L'orologio della videocamera segna le 18.39 quando i due rapinatori cominciano l'assalto. Arrivano su uno scooter, il passeggero ha già la pistola tra le mani. La tira fuori appena il complice si ferma vicino a uno dei dipendenti del distributore di benzina. E da lì, per circa un minuto, giù di minacce e di colpi sferrati col calcio della pistola, prima per costringere le vittime a consegnare il denaro e poi per punirle per l'esitazione. L'intero raid è stato ripreso dalle telecamere di videosorveglianza, il distributore si trova nel quartiere Ponticelli, a Napoli Est, a poche centinaia di metri dal locale commissariato della Polizia di Stato. I rapinatori sono entrati in azione nel pomeriggio del 29 ottobre.

Nelle immagini si vedono i due che arrivano in sella a uno scooter Honda Sh bianco, entrambi indossano caschi integrali scuri. Il passeggero, ancora prima di scendere, estrae l'arma e la punta alla testa di uno dei dipendenti, che è seduto all'esterno della struttura. Lo afferra per la maglia, lo strattona e, sempre tenendolo sotto mira, lo costringe a entrare nella casupola, dove si trova un altro dipendente. Il secondo uomo vede la pistola e subito alza le mani in segno di resa. Ma parte il primo schiaffone.
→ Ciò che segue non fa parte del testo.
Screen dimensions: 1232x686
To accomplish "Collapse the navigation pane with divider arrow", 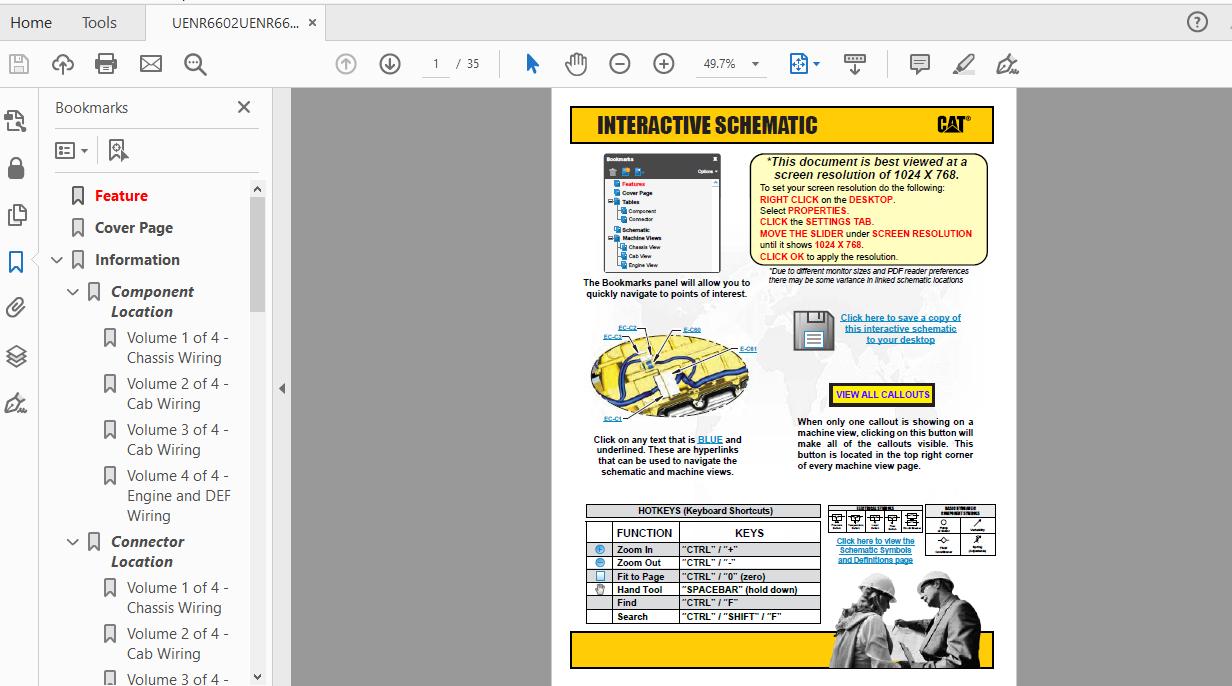I will pos(282,388).
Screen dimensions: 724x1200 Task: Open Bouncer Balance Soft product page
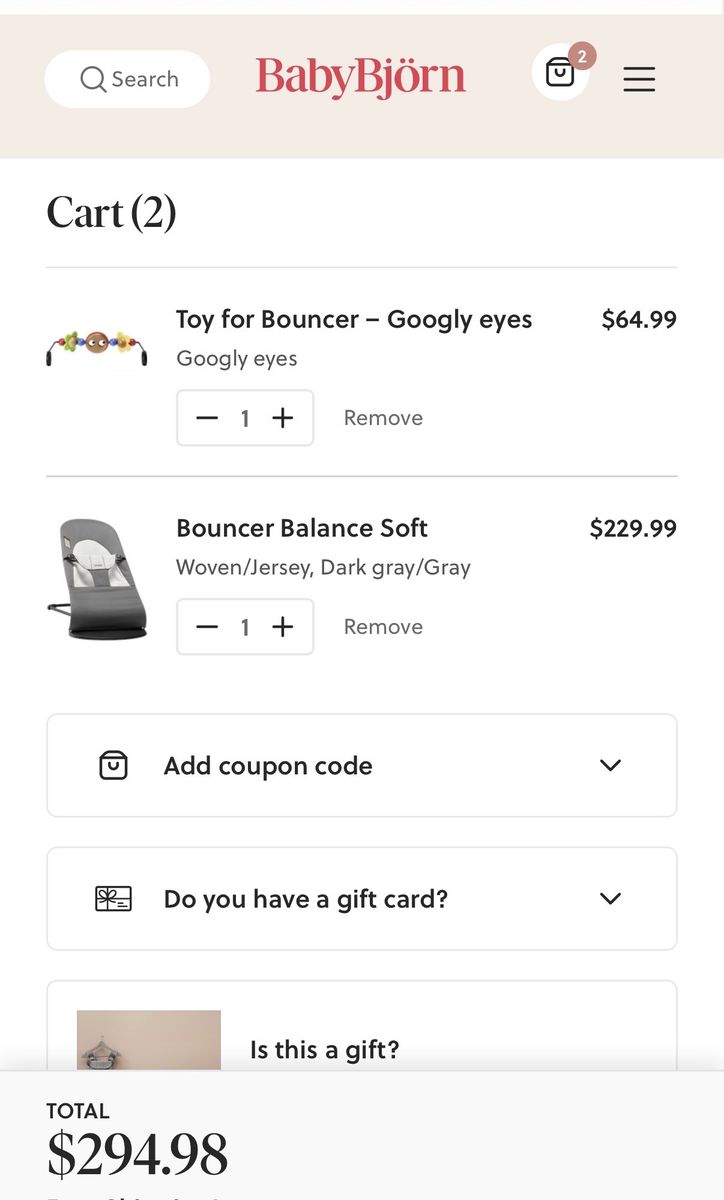pyautogui.click(x=302, y=528)
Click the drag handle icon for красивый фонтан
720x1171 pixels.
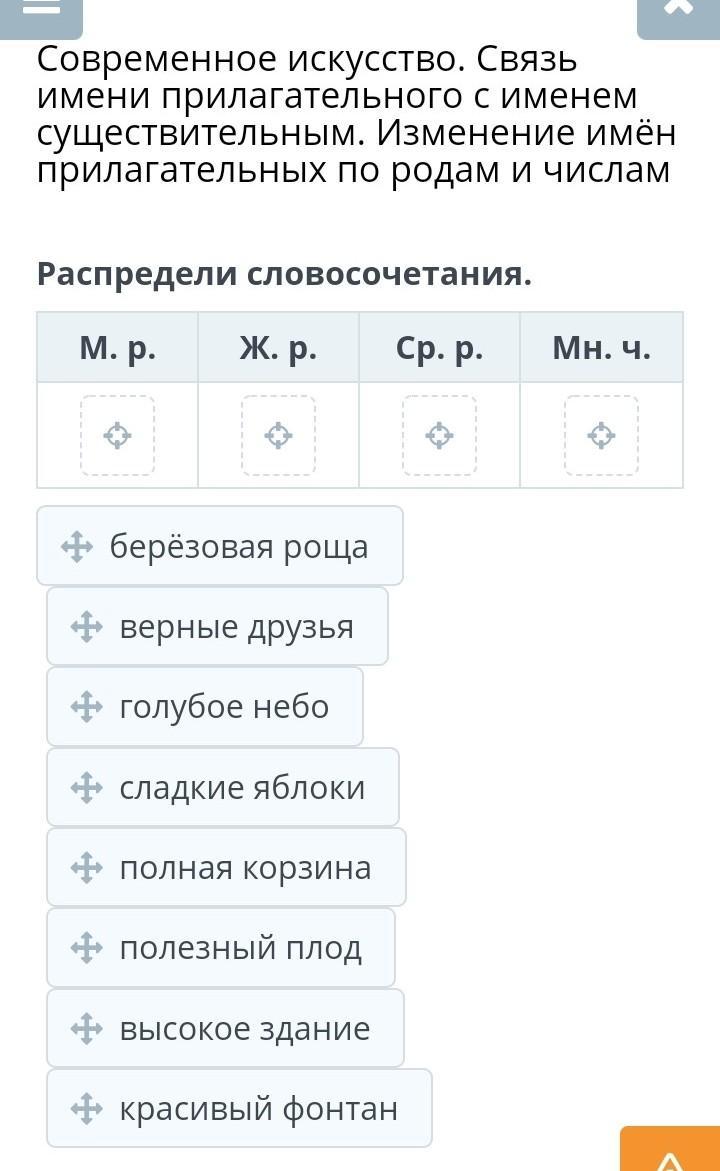[87, 1108]
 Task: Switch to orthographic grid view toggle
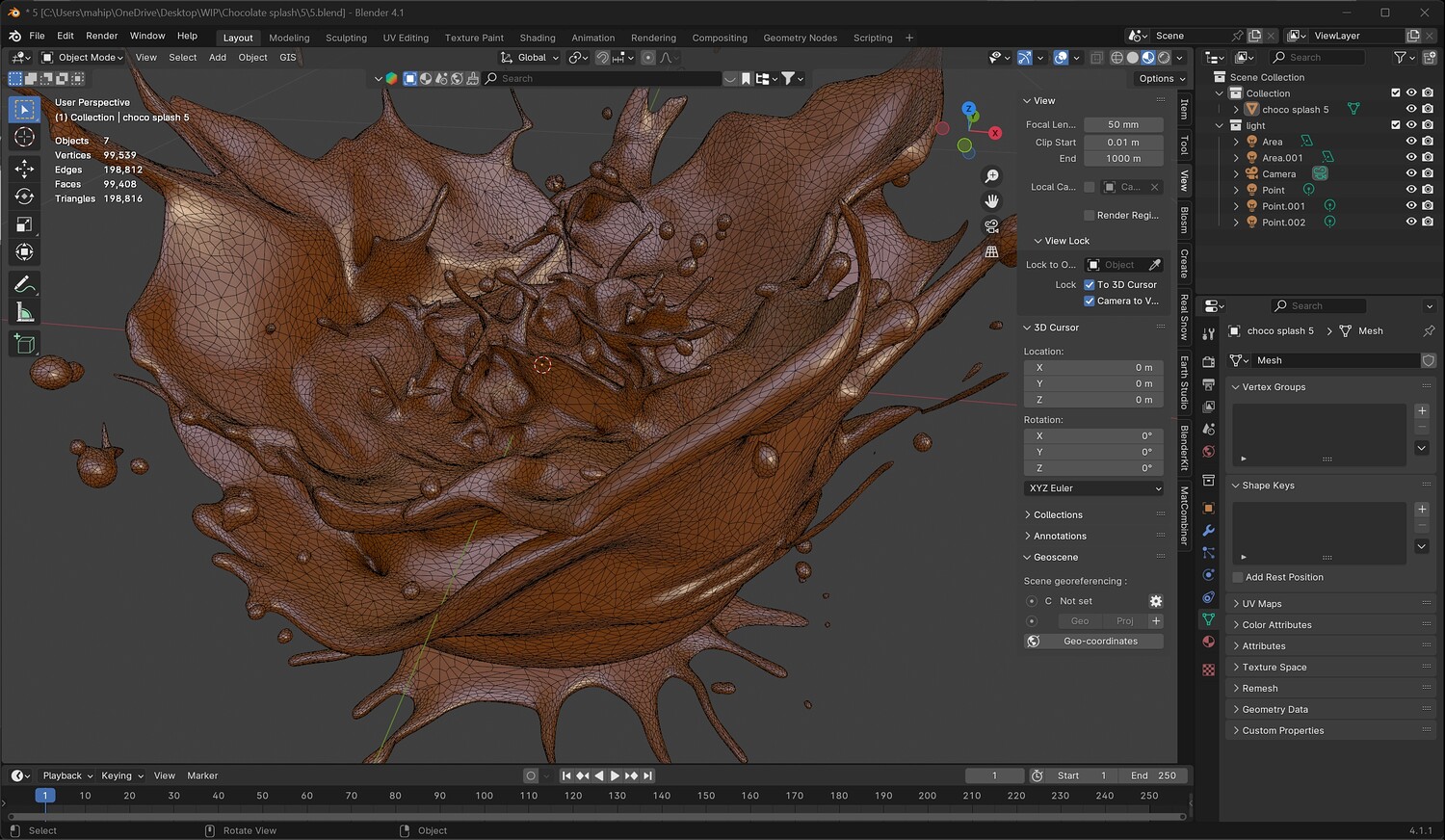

Il rapinatore chiede il denaro e, per essere ancora più convincente, con una mano tiene fermo l'uomo e con l'altra gli preme la canna della pistola sul lato della testa; l'altro uomo temporeggia, forse dice che non ha la possibilità di aprire la cassaforte, e giù colpi violenti anche per lui, col calcio della pistola al volto. I due vengono tenuti sotto mira e colpiti finché il primo uomo non gli consegna una mazzetta di banconote. E a quel punto parte la ritorsione: prima di scappare, forse per punirlo di avergli fatto perdere troppo tempo, il rapinatore si accanisce colpendolo numerose volte alla testa.